From Economic Possibilities for our Grandchildren (1930)

Do you think the Post-Crash Economics Society are looking for this kind of economic theorising?

I hope so, and may their voices become louder…

Capitalism; a conspiracy against the common good?

Interesting interview with the current Bish of Durham in the Guardian.

Justin Welby, who is apparently one of the favourites to become the next Archbishop, has an interesting background at the centre of UK establishment- Eton school, Cambridge University, The City of London as an oil executive, along with stints working in the oil fields of Nigeria.

All of which would suggest that his perspective on economic ethics would be rather right of centre. Not so however- this on the Occupy Movement;

“Occupy reflects a deep-seated sense that there is something wrong, and we need to think very hard about what’s wrong.” I press him on this, just to make sure I am hearing him right: “Were Occupy right that something is wrong?” He doesn’t hesitate in any careful, diplomatic Anglican way. “Of course they were right. Absolutely. And everything we are hearing now says that.”

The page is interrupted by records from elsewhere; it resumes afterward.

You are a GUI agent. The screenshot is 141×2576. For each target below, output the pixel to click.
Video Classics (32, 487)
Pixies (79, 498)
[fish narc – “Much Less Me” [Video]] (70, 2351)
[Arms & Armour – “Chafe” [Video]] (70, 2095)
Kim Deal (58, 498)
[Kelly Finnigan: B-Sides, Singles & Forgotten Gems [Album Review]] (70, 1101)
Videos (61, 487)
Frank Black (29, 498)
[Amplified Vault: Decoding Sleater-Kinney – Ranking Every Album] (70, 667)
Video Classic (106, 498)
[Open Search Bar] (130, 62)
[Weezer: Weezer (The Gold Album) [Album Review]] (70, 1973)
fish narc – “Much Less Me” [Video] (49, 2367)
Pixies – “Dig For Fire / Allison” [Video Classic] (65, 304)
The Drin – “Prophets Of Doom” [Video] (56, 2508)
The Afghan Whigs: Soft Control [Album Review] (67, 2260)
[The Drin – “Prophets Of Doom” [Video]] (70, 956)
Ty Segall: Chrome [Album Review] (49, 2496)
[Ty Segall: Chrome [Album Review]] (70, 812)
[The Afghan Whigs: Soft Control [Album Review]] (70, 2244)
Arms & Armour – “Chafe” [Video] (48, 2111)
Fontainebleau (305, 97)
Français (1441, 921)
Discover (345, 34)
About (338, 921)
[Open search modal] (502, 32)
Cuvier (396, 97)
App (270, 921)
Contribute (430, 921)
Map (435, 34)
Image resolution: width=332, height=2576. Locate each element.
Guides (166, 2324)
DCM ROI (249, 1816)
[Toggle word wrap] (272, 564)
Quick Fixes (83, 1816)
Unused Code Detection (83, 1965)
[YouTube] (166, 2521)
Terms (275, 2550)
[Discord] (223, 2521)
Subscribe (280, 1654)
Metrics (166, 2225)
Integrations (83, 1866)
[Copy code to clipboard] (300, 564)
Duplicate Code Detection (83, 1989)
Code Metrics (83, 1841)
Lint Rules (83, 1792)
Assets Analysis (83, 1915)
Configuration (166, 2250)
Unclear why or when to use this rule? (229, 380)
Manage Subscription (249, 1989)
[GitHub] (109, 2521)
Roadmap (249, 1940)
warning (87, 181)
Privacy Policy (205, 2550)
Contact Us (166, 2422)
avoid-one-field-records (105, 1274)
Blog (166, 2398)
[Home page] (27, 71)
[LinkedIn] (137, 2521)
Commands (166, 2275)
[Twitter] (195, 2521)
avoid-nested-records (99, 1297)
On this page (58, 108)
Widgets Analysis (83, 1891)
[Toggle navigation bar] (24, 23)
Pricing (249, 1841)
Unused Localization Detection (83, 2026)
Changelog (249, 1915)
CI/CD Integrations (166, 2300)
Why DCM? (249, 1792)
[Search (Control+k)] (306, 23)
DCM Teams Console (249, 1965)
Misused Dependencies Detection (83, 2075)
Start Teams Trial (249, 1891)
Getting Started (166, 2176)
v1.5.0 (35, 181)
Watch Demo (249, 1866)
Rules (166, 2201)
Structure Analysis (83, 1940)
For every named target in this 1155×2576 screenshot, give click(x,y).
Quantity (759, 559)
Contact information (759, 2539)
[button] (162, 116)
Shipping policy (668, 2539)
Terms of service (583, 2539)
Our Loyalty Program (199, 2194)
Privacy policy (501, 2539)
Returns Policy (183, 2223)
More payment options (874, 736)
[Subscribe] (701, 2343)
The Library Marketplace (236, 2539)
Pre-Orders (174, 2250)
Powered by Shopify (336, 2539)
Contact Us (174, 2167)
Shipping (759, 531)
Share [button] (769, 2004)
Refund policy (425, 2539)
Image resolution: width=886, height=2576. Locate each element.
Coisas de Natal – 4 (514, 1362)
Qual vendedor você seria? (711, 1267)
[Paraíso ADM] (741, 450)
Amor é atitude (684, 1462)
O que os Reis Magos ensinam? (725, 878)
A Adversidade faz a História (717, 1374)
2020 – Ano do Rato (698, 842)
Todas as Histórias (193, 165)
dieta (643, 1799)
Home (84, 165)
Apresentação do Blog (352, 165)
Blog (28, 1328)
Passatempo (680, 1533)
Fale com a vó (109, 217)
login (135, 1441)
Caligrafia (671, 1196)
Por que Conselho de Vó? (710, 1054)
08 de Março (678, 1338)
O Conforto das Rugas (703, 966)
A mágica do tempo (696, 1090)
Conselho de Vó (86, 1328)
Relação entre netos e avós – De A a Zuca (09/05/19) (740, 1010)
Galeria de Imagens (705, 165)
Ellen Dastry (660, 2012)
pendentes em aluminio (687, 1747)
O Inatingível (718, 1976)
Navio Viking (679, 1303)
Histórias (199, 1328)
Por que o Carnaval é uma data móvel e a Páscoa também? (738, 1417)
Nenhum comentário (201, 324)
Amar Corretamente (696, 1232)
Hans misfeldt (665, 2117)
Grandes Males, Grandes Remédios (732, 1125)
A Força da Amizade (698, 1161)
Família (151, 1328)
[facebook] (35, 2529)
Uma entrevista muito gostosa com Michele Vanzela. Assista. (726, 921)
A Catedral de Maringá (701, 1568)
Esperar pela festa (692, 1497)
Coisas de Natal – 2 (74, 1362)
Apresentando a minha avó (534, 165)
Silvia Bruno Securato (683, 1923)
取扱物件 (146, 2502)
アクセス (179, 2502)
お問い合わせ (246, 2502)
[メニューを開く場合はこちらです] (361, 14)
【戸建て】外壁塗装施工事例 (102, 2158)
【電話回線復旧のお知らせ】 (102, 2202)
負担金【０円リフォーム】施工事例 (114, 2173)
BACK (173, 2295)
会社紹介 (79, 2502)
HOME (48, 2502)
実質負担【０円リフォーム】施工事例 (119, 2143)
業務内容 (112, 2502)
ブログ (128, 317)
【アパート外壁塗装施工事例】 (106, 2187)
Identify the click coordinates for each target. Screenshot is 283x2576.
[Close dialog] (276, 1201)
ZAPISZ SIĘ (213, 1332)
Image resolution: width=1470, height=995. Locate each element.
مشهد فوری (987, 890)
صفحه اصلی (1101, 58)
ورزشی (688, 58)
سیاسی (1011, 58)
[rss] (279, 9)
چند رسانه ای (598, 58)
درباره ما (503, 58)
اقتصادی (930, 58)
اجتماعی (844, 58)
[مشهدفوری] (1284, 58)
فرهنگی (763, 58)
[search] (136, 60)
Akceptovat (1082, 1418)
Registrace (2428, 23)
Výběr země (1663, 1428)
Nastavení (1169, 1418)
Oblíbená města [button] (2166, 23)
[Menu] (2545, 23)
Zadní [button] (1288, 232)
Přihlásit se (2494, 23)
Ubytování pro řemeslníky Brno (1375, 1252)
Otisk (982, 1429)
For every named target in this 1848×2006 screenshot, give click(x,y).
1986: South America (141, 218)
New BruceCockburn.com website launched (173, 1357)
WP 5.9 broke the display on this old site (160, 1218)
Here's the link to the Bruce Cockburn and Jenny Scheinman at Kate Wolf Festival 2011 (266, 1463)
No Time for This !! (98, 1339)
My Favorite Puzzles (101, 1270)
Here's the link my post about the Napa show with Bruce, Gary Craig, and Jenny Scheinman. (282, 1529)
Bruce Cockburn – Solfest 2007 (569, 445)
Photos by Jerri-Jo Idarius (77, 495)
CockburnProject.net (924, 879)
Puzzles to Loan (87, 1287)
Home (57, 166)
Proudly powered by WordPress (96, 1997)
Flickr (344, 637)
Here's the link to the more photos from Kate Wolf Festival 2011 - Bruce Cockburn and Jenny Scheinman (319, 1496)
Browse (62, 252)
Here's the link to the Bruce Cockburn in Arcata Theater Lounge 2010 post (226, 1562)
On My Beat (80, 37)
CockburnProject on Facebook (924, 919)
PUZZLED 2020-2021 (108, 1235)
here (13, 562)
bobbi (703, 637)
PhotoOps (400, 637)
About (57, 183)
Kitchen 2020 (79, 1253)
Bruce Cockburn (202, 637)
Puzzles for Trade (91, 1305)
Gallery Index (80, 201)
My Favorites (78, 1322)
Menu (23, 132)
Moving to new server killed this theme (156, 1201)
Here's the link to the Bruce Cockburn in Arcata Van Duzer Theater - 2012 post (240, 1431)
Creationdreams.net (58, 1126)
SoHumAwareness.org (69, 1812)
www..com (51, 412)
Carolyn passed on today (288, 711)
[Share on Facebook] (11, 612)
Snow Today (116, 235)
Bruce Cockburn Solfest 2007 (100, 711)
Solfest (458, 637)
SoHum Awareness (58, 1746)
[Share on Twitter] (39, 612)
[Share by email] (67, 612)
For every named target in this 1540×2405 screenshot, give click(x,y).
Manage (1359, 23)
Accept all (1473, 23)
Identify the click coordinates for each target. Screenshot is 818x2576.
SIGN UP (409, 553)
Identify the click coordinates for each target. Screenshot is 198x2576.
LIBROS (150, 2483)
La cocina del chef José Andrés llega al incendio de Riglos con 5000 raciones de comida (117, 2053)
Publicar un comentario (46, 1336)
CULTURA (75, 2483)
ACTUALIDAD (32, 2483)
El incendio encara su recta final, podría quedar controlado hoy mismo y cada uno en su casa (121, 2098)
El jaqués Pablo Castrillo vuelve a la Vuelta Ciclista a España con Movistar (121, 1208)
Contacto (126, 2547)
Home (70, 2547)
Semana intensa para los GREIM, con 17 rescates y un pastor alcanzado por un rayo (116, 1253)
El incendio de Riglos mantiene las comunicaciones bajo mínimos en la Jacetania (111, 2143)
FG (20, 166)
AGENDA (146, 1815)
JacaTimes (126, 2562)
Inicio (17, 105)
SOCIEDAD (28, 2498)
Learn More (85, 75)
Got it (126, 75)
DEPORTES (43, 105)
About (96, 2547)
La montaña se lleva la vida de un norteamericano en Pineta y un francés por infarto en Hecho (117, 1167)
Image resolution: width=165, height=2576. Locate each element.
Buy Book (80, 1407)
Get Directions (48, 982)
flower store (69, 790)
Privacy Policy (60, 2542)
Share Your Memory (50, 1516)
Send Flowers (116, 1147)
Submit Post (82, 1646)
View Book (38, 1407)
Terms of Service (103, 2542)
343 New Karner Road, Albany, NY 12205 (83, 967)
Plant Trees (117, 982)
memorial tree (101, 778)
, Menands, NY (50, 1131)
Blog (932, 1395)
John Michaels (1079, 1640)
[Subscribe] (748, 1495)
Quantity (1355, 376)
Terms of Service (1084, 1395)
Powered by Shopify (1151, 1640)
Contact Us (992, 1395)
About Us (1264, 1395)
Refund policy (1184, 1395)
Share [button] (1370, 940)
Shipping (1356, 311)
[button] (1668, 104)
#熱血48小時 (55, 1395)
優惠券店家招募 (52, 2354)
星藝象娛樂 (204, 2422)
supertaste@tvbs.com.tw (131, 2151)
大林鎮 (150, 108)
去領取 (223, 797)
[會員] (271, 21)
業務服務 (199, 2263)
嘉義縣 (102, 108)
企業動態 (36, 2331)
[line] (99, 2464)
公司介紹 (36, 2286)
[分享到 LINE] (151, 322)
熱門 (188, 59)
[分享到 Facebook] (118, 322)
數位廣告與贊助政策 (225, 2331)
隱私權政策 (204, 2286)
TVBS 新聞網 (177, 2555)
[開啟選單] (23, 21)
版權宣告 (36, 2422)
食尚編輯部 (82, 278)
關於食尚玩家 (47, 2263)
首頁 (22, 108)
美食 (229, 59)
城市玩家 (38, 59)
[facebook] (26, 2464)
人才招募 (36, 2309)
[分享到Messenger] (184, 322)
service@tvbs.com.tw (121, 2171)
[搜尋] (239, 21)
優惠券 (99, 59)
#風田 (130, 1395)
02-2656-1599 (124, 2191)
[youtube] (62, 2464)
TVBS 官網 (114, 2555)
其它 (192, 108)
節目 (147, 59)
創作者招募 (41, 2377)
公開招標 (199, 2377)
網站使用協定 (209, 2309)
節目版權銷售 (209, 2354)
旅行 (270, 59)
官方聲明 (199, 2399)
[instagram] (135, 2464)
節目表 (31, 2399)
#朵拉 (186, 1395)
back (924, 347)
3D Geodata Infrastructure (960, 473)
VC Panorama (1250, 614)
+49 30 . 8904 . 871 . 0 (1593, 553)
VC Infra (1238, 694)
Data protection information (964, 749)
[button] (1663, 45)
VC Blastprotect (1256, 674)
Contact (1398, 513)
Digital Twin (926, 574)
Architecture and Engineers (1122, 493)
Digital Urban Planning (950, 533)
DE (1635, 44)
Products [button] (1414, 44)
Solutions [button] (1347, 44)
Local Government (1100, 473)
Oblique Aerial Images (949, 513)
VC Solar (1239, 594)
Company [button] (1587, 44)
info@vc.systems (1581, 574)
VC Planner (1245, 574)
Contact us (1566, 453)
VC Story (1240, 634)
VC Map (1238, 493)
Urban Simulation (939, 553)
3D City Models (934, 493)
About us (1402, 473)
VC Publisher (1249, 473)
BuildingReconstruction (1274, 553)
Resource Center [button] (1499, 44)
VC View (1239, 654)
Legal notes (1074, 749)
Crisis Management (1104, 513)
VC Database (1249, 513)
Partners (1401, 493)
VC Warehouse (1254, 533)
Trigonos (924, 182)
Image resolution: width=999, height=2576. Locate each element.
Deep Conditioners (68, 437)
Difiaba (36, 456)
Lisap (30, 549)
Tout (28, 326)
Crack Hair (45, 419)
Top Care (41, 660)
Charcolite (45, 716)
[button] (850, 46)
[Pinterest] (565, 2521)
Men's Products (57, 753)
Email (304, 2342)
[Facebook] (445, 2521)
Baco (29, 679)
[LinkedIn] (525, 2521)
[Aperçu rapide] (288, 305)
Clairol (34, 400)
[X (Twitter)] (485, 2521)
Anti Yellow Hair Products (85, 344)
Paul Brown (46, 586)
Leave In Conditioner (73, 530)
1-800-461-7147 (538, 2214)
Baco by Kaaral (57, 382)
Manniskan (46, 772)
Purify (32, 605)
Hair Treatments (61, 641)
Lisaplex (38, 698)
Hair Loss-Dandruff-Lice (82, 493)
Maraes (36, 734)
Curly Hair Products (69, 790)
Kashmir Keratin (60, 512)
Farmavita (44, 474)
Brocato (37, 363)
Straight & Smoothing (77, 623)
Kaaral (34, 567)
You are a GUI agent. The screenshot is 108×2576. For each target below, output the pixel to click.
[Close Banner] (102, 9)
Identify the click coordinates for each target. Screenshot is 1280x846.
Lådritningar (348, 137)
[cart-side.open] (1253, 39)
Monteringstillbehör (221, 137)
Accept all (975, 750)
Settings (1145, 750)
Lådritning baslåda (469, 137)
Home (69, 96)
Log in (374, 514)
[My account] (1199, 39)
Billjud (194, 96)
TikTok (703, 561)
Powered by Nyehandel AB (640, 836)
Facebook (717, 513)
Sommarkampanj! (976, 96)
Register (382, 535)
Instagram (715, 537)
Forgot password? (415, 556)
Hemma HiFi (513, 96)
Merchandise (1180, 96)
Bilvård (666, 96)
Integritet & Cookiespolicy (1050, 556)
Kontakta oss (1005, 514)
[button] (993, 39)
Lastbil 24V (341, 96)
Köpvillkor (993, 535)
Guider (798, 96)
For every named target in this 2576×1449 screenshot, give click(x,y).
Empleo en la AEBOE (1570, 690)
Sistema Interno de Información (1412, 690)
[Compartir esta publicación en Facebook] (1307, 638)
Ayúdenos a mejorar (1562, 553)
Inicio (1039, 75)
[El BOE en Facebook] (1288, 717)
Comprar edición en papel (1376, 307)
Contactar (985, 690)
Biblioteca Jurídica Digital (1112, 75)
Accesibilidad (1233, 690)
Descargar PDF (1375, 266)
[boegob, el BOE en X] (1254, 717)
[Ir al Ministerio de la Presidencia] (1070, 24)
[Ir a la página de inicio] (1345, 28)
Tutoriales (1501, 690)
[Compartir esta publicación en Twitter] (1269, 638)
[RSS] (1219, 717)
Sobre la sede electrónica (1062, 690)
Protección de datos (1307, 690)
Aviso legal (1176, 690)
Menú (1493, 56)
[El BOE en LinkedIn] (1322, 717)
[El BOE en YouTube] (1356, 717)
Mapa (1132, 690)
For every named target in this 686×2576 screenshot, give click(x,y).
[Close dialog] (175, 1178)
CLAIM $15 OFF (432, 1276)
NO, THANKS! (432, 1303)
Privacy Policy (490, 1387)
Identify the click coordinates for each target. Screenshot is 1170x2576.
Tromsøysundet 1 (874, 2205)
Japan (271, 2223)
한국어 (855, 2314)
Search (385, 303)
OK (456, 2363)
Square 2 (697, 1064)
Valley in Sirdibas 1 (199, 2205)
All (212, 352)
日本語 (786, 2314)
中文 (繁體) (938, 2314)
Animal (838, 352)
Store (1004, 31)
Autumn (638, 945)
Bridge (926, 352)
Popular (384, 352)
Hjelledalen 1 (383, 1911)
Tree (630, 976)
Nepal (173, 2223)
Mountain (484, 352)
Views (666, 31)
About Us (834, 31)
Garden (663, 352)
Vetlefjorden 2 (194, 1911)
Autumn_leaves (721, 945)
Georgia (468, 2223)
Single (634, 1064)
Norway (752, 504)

His time as an oil executive in the centre of the City must give him a particular perspective on Capitalism, red in tooth and claw. The interviewer asked him if it all was not just one great, big conspiracy against the common good; profits privatised, losses socialised, to which he had this to say;

“When one group corners a source of human flourishing, it is deeply wicked. It applies to the City, to commodities traders, and to churches who say only this way is right.” This is pretty strong stuff. He continues: “The City is unspeakably powerful. The longer I go on, the more I am aware of the power of finance.”

Talk of the common good is exactly where Bishop Welby is at, ethically. He cites Pope Leo XIII’s 1891 letter Rerum Novarum as the greatest influence over his moral thinking. In this letter, a response to the exploitation of workers in industrial societies, the Pope sets out that the job of the state is to provide for the benefit of all, not least the most dispossessed. Though it rejects socialism, the theology it advocates lays out what later came to be called a preferential option for the poor: “The interests of all, whether high or low, are equal. The members of the working classes are citizens by nature and by the same right as the rich; they are real parts, living the life which makes up, through the family, the body of the commonwealth … therefore the public administration must duly and solicitously provide for the welfare and the comfort of the working classes; otherwise, that law of justice will be violated which ordains that each man shall have his due.”

There is also an interesting discussion about how Christianity is intertwined with capitalism- how the cultural inheritance of Christianity made us who we are, including our greed and excess;

(He quotes a) letter from the economist John Maynard Keynes to Virginia Woolf. The Bishop tries to recite the quote from memory: “We are the lucky generation, we have inherited the benefits of our father’s faith but don’t have the moral obligations. The next generation will be lost in their lust like dogs. We have destroyed Christianity, they will reap the cost of that.” In other words, Welby suggests we are living off and running down the cultural capital of Christianity. I point out to him that Stephen Green (Rev’d Stephen Green, now Lord Green, trade minister and author of Good Value, a book about ethics and finance) ran HSBC when it was laundering Mexican drug money, and Roman Catholic John Varley was CEO of Barclays. Christianity may offer little mitigation against City wrongdoing or morally significant mistakes.

Can Christianity, through the voice of people like Justin Welby, really start to become the faithful, engaged critics of our generation? Can we propose or model a real live alternative? This is my hope, although what this alternative may be is still so hard to visualise, so entwined are we with the culture we have both spawned and feed from.